Tareas a realizar:
#1 Responda, basándose en el fragmento sobre el kitsch:
(a) ¿Qué dos obras de Milan Kundera se citan y con qué años?
(b) ¿En el estilo de qué escritor señaló Nietzsche los sobregiros del romanticismo sentimental?
(c) Según el punto que habla de las lágrimas, ¿cuál de ellas convierte al kitsch en kitsch?
#2 Enumere todas las personas que se mencionan por su nombre en el fragmento sobre el kitsch.
#3 Retome el fragmento sobre el kitsch y prosiga la redacción a partir de su última oración.

--- Fragmento del documento ---

1.- El kitsch surgió en una coyuntura en que el contenido intelectual convergió con la apariencia de su época, es decir, de la era de la máquina.

2.- El problema del arte, ante esta situación, es una cuestión ética que no se resuelve en la propia exigencia ética del artista que busca crear “buenas” obras y que resiente la presión del kitsch que quiere producir obras “bellas”.

3.- El kitsch, que basa su autoridad sobre el gusto en una búsqueda amoral de lo “bello”  por encima de lo “bueno” (que positivamente se denominaría “lo útil”), encarna un antojo por un pasado que debió ser “bello”, ejecutando un desplazamiento hasta el área de la cultura que pertenece al cliché de las convenciones fijas que introyectamos en el objeto-arte para suplir efectivamente la carencia natural de autenticidad en la fabricación en serie y así crear una atmósfera de seguridad que la sociedad demanda.

              Otro autor indispensable en la exploración de este concepto que formalmente es más bien una idea en mutación constante es Milan Kundera, quien tanto en La insoportable levedad del ser (1993) como en El arte de la novela (1987) se apega al kitsch como ideal esteticista de una sociedad que padece de un mal gusto generalizado y sujetado por oprobiosas inequidades y, peor aún, confusos contenidos en la teoría, cuando anota que Broch se había quedado corto al no reconocerle al kitsch un valor más allá del romanticismo spleen (hedonista, ególatra) de finales del siglo XIX francés.

              Kundera da un paso adelante asegurando la existencia y la interacción de concepciones como la actitud y el comportamiento kitsch y, todavía mejor, de los deseos del “Hombre kitsch” (kitschmensch) y para fundamentar su opinión, siempre apoyado en su cosmovisión de literato, trata de explicar el basamento de esta sensibilidad acusando su origen en el romanticismo sentimental que Nietzsche señaló en los sobregiros del estilo burgués de Víctor Hugo:

1.- El kitsch es la negación de todo lo que resulta esencialmente inaceptable en la existencia humana, cancelándolo en un sentido metafísico para reconfigurar a su gusto el sentido literal y figurado de todos los significados.

2.- El kitsch provoca dos lágrimas, una inmediatamente después de la otra. La primera lágrima dice: “¡Qué hermoso, los niños corren por el césped!”, la segunda dice: “¡Qué hermoso es estar emocionado junto con toda la humanidad al ver a los niños corriendo por el césped!”. Es la segunda lágrima la que convierte al kitsch en kitsch. La hermandad de todos los hombres sólo podrá edificarse sobre el kitsch.

3.- En el Imperio del Kitsch  totalitario las respuestas están dadas por anticipado y eliminan la posibilidad de cualquier pregunta.

              Al tomarse en cuenta las tres ricas opiniones de Eco, Broch y Kundera y considerarlos como los tres pioneros más definitorios del kitsch como estilema masivo, es posible afirmar que, en la vaguedad que es la insignia que convoca la palabra de marras, su conceptualización abierta y periódicamente fortalecida por su propia producción mediática, puede ser ajustada no obstante, a estos encuadres que tienen vigencia por plantear una lógica tangible respecto a la cual se han conducido el arte y la sociedad creadora de gustos y modas.

--- Datos proporcionados ---

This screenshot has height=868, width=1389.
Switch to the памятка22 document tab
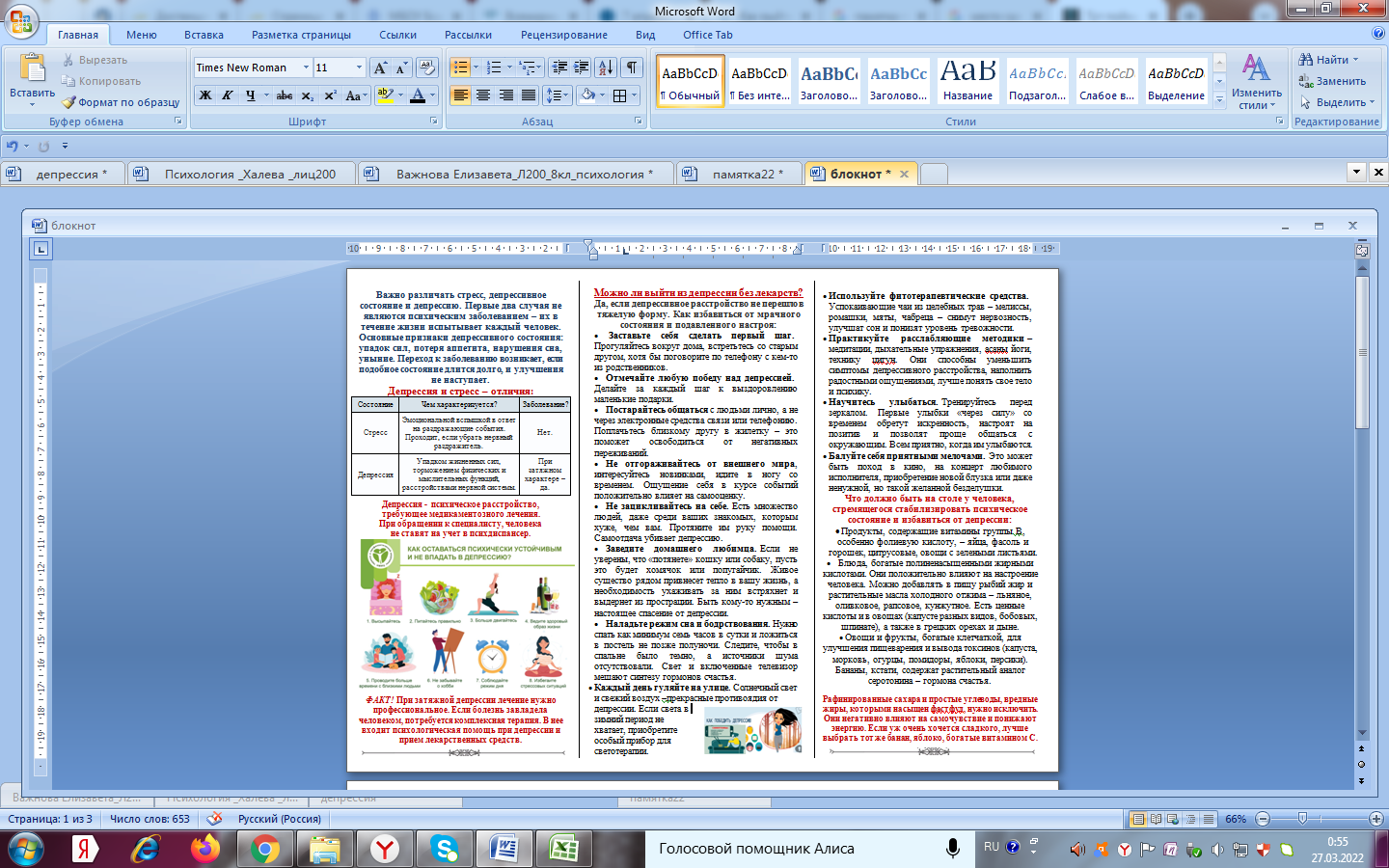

---

Resultados por tarea:
#1
(a) La insoportable levedad del ser (1993) y El arte de la novela (1987).
(b) Víctor Hugo.
(c) La segunda lágrima.

#2 Milan Kundera, Broch, Nietzsche, Víctor Hugo, Eco.

#3
Guiados por esta descripción que paralelamente es un inventario pretensiones del objeto-arte y su mensajería llegamos al objetivo de su existencia al apuntar sus baterías hacia la sociedad consumidora que está, empero, consciente de la posesión e identificación de un gusto como la facultad de gozar personalmente con la asistencia de dispositivos aprendidos, de ahí que Bourdieu (1988) hable de hacer de una construcción social del gusto.

              Estudiosos como Abraham Moles o el mismo Ludwig Giesz han enmarcado al kitsch como bastimento angular de las industrias culturales que por definición habrán de asignar al arte masificado una función de mediación entre la realidad “real” y su percepción adecuada al público para reconvertirle a partir de su sentido del gusto sobre los productos y servicios que se encuentran a su alcance.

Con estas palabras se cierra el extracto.